PROBLEM TO SOLVE:
In the records below, find the line containing "The width and", then reproduce that line and every one after it to the end, exactly and alone.

DATA EXTRACTS:
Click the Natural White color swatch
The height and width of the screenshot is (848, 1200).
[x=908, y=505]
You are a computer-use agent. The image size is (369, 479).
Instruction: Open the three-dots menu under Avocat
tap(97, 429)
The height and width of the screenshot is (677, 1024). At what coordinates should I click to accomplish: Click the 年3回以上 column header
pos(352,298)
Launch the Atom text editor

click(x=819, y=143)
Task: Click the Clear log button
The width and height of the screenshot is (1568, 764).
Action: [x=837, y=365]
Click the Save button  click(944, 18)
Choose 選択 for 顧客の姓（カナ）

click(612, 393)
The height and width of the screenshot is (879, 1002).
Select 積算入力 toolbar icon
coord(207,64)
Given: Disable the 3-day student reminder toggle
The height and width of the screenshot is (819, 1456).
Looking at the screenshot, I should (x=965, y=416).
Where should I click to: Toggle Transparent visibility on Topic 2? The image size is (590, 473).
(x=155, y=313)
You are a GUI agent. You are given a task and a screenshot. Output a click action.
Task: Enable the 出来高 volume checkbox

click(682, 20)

TASK SOLUTION:
The width and height of the screenshot is (1568, 764).
Action: [x=837, y=365]
Click the Save button  click(944, 18)
Choose 選択 for 顧客の姓（カナ）

click(612, 393)
The height and width of the screenshot is (879, 1002).
Select 積算入力 toolbar icon
coord(207,64)
Given: Disable the 3-day student reminder toggle
The height and width of the screenshot is (819, 1456).
Looking at the screenshot, I should (x=965, y=416).
Where should I click to: Toggle Transparent visibility on Topic 2? The image size is (590, 473).
(x=155, y=313)
You are a GUI agent. You are given a task and a screenshot. Output a click action.
Task: Enable the 出来高 volume checkbox

click(682, 20)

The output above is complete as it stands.